Required work: Pictures are to be left out; otherwise, copy exactly the lines from the line containing "Viewport: 750px width, 571px" through the end of the data.

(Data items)

= Beginning of Section =

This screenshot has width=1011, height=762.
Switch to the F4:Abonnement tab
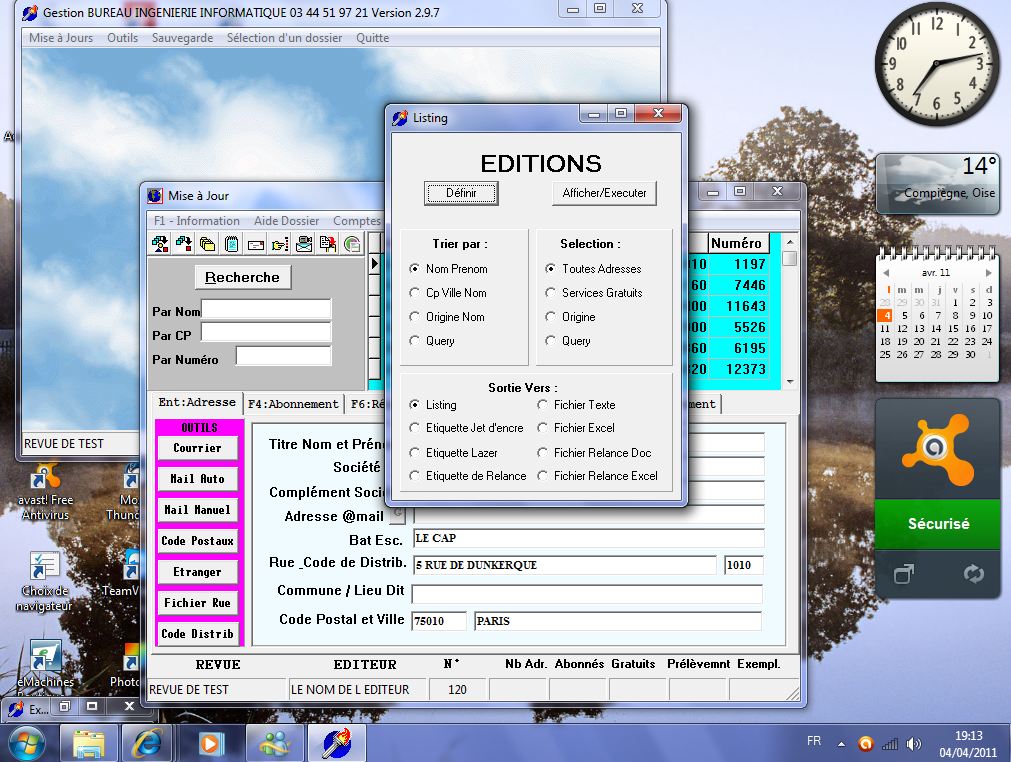pos(293,404)
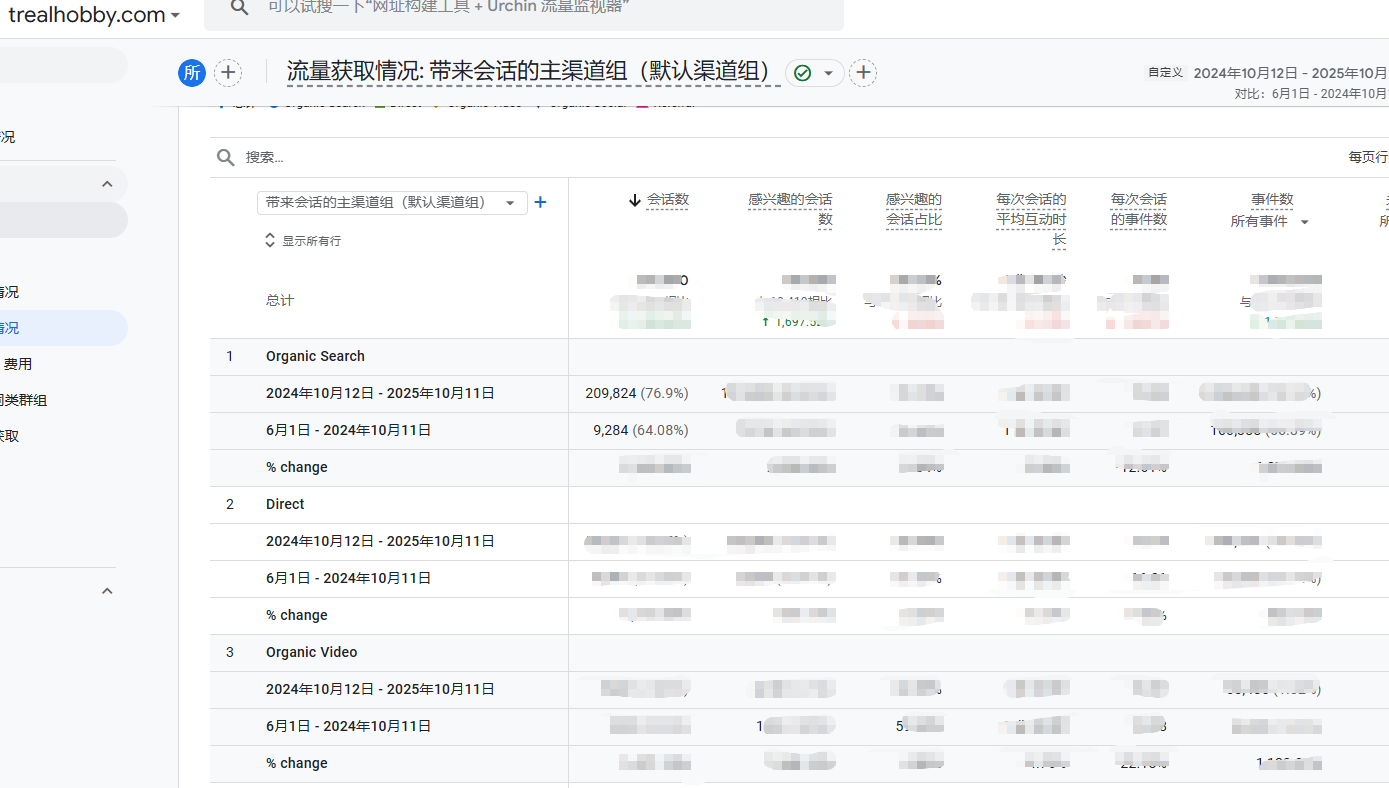Sort by 会话数 using the down arrow
The width and height of the screenshot is (1389, 788).
[x=634, y=200]
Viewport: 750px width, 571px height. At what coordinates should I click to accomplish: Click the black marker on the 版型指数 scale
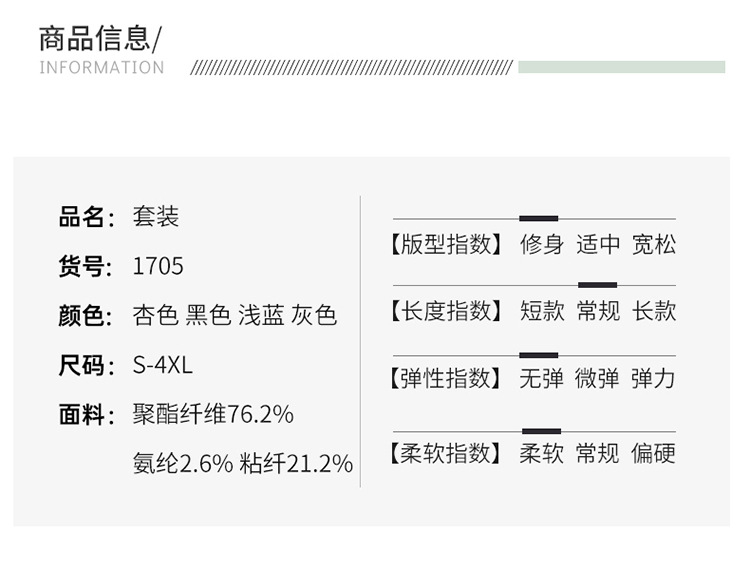[x=538, y=218]
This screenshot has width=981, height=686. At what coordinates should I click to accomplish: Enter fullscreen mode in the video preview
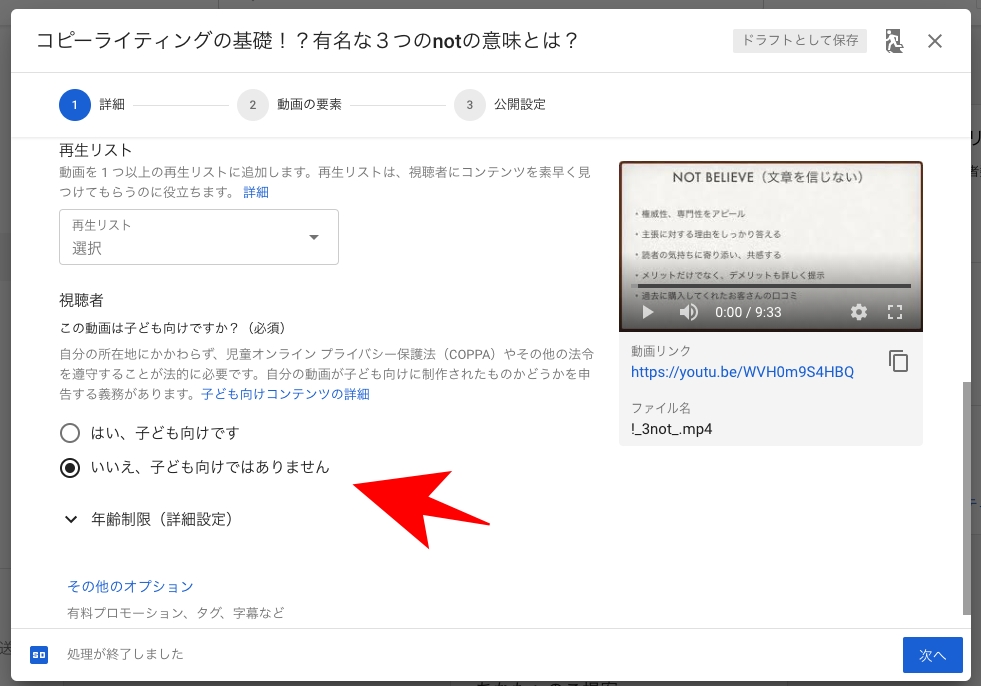(x=896, y=312)
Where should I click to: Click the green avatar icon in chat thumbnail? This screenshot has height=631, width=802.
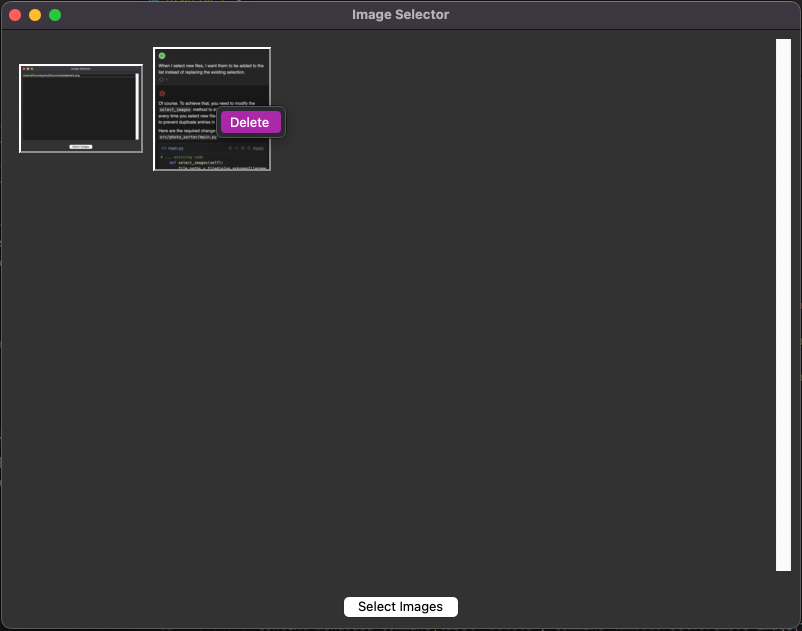(162, 55)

= End of Section =

Worked solution:
Viewport: 750px width, 571px height. At what coordinates should I click to accomplish: Click the black marker on the 版型指数 scale
[x=538, y=218]
This screenshot has width=981, height=686. At what coordinates should I click to accomplish: Enter fullscreen mode in the video preview
(x=896, y=312)
Where should I click to: Click the green avatar icon in chat thumbnail? This screenshot has height=631, width=802.
(162, 55)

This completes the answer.